Exercise prompt:
Check each line of the records below and collect those that include the word "computer".

Stored items
+ + + +

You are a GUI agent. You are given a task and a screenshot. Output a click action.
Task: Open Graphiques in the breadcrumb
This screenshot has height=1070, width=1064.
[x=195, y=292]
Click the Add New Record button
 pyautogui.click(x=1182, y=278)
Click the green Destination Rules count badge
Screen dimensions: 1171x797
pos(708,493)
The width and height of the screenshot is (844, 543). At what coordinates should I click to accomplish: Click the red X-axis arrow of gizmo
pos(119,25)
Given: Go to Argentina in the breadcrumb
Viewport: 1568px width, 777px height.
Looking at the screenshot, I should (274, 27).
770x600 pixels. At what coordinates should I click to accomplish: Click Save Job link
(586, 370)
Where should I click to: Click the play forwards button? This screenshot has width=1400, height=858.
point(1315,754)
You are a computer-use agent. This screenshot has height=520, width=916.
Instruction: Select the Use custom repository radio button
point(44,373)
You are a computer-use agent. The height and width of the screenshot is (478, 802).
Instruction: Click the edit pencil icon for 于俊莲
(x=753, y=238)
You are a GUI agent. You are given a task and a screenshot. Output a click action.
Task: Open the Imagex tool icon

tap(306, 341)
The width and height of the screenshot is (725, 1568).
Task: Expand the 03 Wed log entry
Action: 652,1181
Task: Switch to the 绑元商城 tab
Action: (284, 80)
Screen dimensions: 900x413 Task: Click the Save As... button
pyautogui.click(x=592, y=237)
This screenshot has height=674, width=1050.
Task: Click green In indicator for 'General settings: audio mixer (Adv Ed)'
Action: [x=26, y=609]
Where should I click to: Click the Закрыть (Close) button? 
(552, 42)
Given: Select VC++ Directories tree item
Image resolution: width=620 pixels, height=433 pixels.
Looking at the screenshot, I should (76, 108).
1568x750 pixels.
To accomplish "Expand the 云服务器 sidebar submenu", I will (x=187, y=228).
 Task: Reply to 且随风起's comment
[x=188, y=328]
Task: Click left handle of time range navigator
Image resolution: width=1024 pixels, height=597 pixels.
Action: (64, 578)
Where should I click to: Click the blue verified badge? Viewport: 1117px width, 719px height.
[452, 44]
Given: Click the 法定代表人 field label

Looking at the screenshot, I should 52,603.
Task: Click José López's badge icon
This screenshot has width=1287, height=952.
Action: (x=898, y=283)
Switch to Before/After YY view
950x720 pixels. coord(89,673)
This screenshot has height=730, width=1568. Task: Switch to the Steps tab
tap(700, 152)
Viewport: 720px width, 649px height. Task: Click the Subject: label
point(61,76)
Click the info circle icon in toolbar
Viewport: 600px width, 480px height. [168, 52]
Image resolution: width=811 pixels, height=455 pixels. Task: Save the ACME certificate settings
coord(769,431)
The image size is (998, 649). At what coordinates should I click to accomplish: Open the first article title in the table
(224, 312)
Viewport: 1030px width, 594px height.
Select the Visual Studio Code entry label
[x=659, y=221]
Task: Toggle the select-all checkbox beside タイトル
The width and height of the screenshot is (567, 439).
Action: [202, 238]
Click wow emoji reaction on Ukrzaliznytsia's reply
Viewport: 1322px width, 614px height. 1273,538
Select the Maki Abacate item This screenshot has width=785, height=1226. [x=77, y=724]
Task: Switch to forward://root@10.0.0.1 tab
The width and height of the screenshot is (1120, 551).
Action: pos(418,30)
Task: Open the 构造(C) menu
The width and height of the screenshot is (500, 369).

+ + + +

Answer box:
You are a computer-use agent. This screenshot has height=520, width=916.
You are a computer-use agent. The height and width of the screenshot is (478, 802).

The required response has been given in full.